Hi everybody!
I have two hosts running ESXi 5.1 hypervisor. I manage both of them using vCenter. Everything is fine at this point. The issues comes when I create an HA Cluster and I move the hosts inside the cluster. In that moment HA is configured on the hosts and few minutes later a purple screen crash occur on both of them, not at the same time but they always crashes. The message wrote on the top of the purple screen is always like this:
#PF Exception 14 in world 8218:idle26 IP 0x418027ab7e7f addr 0x0 (The world value and CPU vary, but always is the same exception)
I analyzed the core dump file after the purple screen event and they always report some error when they try to access to the local disc just before the fail event.
2015-11-11T10:15:12.386Z cpu15:8667)NMP: nmp_ThrottleLogForDevice:2319: Cmd 0x1a (0x41240bcea780, 0) to dev "device-name" on path "vmhba1:C0:T32:L0" Failed: H:0x0 D:0x2 P:0x0 Valid sense data: 0x5 0x20 0x0. Act:NONE
2015-11-11T10:15:12.386Z cpu15:8667)ScsiDeviceIO: 2331: Cmd(0x41240bcea780) 0x1a, CmdSN 0x1323 from world 0 to dev "device-name" failed H:0x0 D:0x2 P:0x0 Valid sense data: 0x5 0x20 0x0.
2015-11-11T10:20:12.385Z cpu8:8200)NMP: nmp_ThrottleLogForDevice:2319: Cmd 0x1a (0x4124004081c0, 0) to dev "device-name" on path "vmhba1:C0:T32:L0" Failed: H:0x0 D:0x2 P:0x0 Valid sense data: 0x5 0x20 0x0. Act:NONE
2015-11-11T10:20:12.385Z cpu8:8200)ScsiDeviceIO: 2331: Cmd(0x4124004081c0) 0x1a, CmdSN 0x135b from world 0 to dev "device-name" failed H:0x0 D:0x2 P:0x0 Valid sense data: 0x5 0x20 0x0.
2015-11-11T10:25:12.384Z cpu10:8202)NMP: nmp_ThrottleLogForDevice:2319: Cmd 0x1a (0x41240c326440, 0) to dev "device-name" on path "vmhba1:C0:T32:L0" Failed: H:0x0 D:0x2 P:0x0 Valid sense data: 0x5 0x20 0x0. Act:NONE
2015-11-11T10:25:12.384Z cpu10:8202)ScsiDeviceIO: 2331: Cmd(0x41240c326440) 0x1a, CmdSN 0x138a from world 0 to dev "device-name" failed H:0x0 D:0x2 P:0x0 Valid sense data: 0x5 0x20 0x0.
The path "vmhba1:C0:T32:L0" referred in the error is the path to local disc. But here there is something weird. Because I have a Syslog Collector in my environment too, and when the hosts were outside the HA cluster, they reported the same, and they never had failed before. Do Anyone have some idea about what's happening?
Hi Mark,
You say the host crashes with a PSOD correct?
Can you please share the core dump logging? If you have a screenshot of the PSOD that would be great too.

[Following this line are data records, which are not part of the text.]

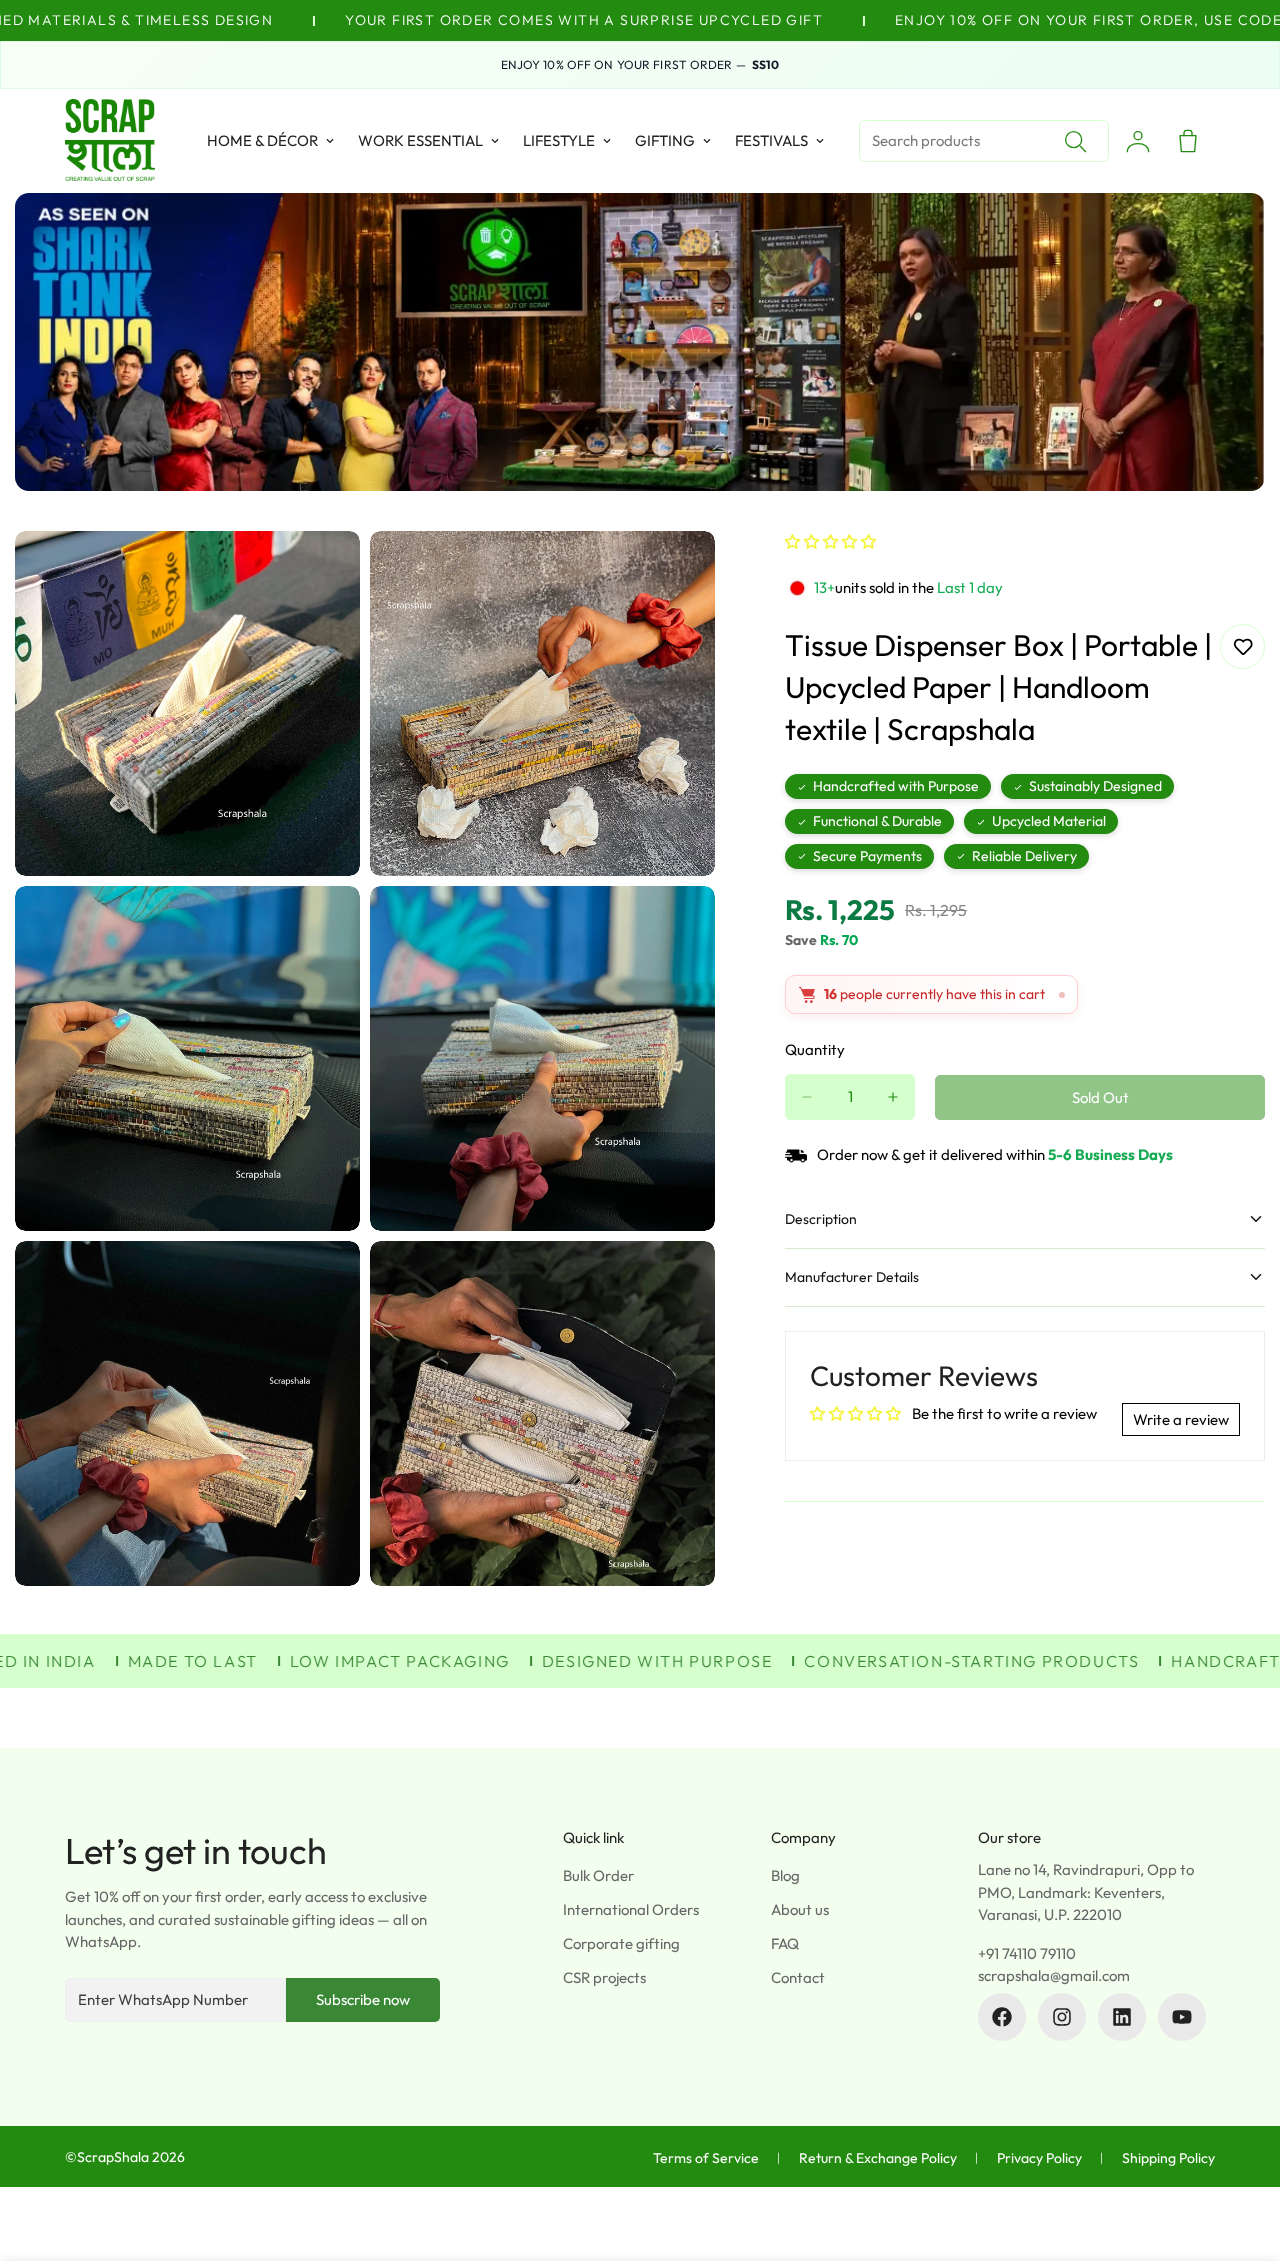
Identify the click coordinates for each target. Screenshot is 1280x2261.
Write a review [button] (1181, 1419)
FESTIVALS (771, 140)
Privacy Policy (1039, 2158)
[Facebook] (1002, 2017)
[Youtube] (1182, 2017)
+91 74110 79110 (1027, 1953)
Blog (785, 1875)
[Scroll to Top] (1241, 2152)
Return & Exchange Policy (878, 2158)
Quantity (815, 1049)
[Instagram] (1062, 2017)
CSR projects (604, 1977)
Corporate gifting (621, 1943)
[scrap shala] (110, 141)
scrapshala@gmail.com (1054, 1975)
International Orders (631, 1909)
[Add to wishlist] (1242, 646)
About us (800, 1909)
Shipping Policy (1168, 2158)
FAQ (785, 1943)
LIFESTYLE (559, 140)
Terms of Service (706, 2158)
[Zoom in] (322, 573)
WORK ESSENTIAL (420, 140)
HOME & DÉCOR (262, 140)
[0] (1188, 141)
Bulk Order (598, 1875)
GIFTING (665, 140)
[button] (830, 541)
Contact (798, 1977)
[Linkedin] (1122, 2017)
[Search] (1075, 141)
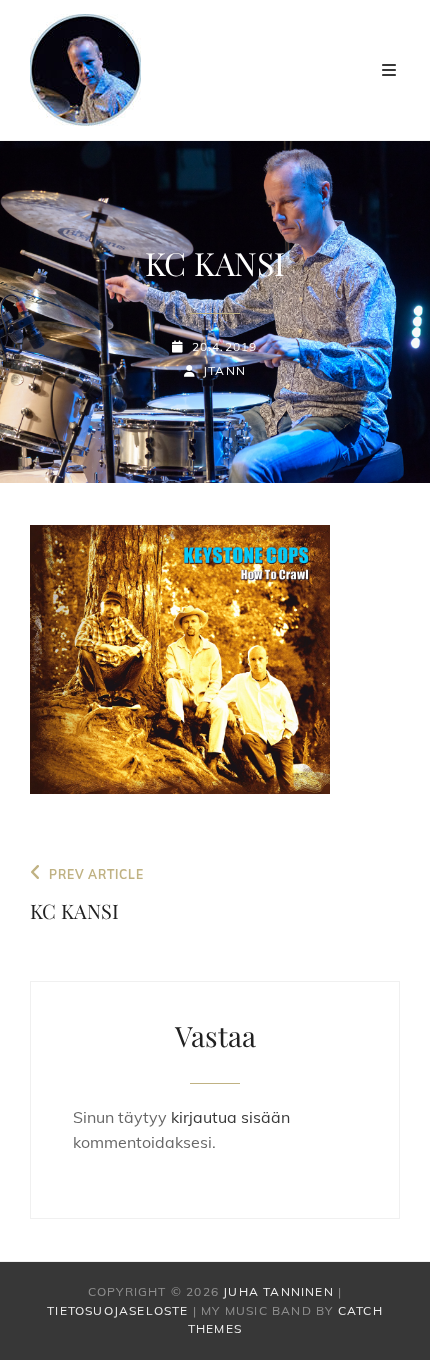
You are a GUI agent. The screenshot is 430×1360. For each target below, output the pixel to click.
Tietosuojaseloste (117, 1310)
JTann (224, 370)
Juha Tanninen (278, 1291)
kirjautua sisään (230, 1117)
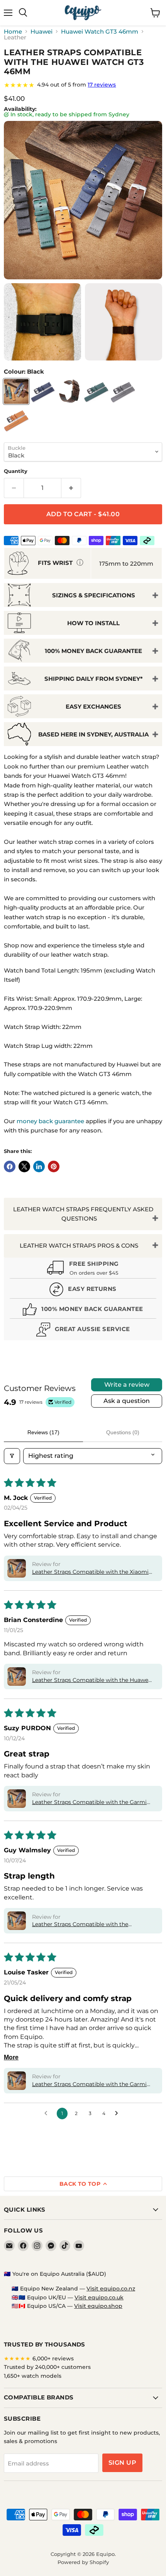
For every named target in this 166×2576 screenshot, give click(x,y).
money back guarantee (50, 1121)
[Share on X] (24, 1166)
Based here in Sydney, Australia (93, 734)
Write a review (126, 1384)
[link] (83, 85)
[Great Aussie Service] (83, 1330)
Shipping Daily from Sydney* (93, 678)
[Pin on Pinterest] (53, 1166)
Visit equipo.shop (98, 2305)
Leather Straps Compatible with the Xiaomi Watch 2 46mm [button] (90, 1572)
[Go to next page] (118, 2113)
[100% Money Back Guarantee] (83, 1310)
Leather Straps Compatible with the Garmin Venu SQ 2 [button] (91, 1802)
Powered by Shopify (83, 2562)
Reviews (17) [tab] (43, 1432)
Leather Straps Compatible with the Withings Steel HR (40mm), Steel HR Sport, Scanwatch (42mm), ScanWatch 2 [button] (90, 1924)
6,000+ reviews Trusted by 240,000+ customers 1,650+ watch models (47, 2367)
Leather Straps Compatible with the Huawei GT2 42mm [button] (91, 1680)
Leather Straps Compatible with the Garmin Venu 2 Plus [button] (91, 2084)
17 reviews (102, 84)
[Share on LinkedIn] (39, 1166)
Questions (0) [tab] (122, 1432)
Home (13, 31)
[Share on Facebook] (9, 1166)
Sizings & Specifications (93, 595)
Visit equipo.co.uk (99, 2297)
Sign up (122, 2462)
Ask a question (126, 1400)
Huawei (41, 31)
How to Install (93, 623)
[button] (16, 1568)
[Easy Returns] (83, 1290)
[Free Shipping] (83, 1269)
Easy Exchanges (93, 706)
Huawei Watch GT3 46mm (99, 31)
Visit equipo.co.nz (110, 2288)
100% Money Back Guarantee (93, 651)
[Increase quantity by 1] (71, 488)
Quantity (15, 471)
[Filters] (12, 1456)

Quick heads up: cd var/core should give you the core dump for the host.
Suhas
I'm sure there is something wrong with HA agent installed in the hosts, I've disabled Host Monitoring under cluster settings three hours ago and the hosts are working properly. Of course, that's not the solution, but it's an important point to think about. Now I'm analyzing the HA log file located in /var/log/fdm.log, maybe there is something useful there.